Written instruction: Rewrite the lines below as a numbered list, starting at the line containing "The width and height of the screenshot is (1070, 425)." and ending with the line containing "click(56, 30)", both included. Omit any blank lines.

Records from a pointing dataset
□ □ □ □ □

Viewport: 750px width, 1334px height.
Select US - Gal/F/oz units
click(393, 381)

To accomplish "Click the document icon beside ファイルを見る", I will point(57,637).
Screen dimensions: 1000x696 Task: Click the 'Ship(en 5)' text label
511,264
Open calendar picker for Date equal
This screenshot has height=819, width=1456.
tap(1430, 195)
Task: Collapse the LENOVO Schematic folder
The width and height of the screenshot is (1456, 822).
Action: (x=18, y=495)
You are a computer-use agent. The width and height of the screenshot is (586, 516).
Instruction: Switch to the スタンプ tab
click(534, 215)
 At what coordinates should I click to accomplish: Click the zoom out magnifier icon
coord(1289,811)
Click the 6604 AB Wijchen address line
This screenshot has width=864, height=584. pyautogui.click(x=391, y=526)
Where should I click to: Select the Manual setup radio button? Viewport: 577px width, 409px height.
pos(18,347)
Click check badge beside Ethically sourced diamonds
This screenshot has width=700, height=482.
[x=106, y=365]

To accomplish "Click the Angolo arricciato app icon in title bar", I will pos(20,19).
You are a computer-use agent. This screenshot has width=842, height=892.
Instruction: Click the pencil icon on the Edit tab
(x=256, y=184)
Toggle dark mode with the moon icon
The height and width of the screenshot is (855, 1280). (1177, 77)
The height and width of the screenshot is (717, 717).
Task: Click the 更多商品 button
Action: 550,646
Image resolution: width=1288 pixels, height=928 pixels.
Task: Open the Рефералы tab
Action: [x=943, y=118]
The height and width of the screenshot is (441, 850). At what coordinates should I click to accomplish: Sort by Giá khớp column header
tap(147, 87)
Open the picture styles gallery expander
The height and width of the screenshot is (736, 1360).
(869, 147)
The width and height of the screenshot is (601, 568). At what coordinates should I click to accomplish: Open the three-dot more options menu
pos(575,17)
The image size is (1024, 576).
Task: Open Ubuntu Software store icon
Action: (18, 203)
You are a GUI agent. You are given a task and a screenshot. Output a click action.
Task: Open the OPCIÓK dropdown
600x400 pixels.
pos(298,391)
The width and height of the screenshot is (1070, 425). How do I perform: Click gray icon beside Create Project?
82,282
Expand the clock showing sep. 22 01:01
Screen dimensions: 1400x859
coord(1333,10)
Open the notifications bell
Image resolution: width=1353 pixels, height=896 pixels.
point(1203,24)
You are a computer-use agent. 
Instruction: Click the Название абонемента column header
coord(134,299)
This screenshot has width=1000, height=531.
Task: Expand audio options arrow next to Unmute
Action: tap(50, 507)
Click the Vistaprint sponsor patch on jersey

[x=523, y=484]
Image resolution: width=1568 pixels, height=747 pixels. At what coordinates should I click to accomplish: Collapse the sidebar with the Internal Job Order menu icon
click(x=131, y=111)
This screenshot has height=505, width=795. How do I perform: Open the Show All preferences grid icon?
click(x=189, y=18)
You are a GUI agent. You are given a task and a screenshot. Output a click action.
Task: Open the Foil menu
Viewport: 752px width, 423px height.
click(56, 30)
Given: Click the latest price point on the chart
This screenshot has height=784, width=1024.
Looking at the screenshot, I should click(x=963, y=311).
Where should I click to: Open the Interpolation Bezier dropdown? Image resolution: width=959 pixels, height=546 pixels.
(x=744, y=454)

□ □ □ □ □

Task response:
1. The width and height of the screenshot is (1070, 425). How do I perform: Click gray icon beside Create Project?
2. 82,282
3. Expand the clock showing sep. 22 01:01
4. Screen dimensions: 1400x859
5. coord(1333,10)
6. Open the notifications bell
7. Image resolution: width=1353 pixels, height=896 pixels.
8. point(1203,24)
9. You are a computer-use agent. 
10. Instruction: Click the Название абонемента column header
11. coord(134,299)
12. This screenshot has width=1000, height=531.
13. Task: Expand audio options arrow next to Unmute
14. Action: tap(50, 507)
15. Click the Vistaprint sponsor patch on jersey
16. [x=523, y=484]
17. Image resolution: width=1568 pixels, height=747 pixels. At what coordinates should I click to accomplish: Collapse the sidebar with the Internal Job Order menu icon
18. click(x=131, y=111)
19. This screenshot has height=505, width=795. How do I perform: Open the Show All preferences grid icon?
20. click(x=189, y=18)
21. You are a GUI agent. You are given a task and a screenshot. Output a click action.
22. Task: Open the Foil menu
23. Viewport: 752px width, 423px height.
24. click(56, 30)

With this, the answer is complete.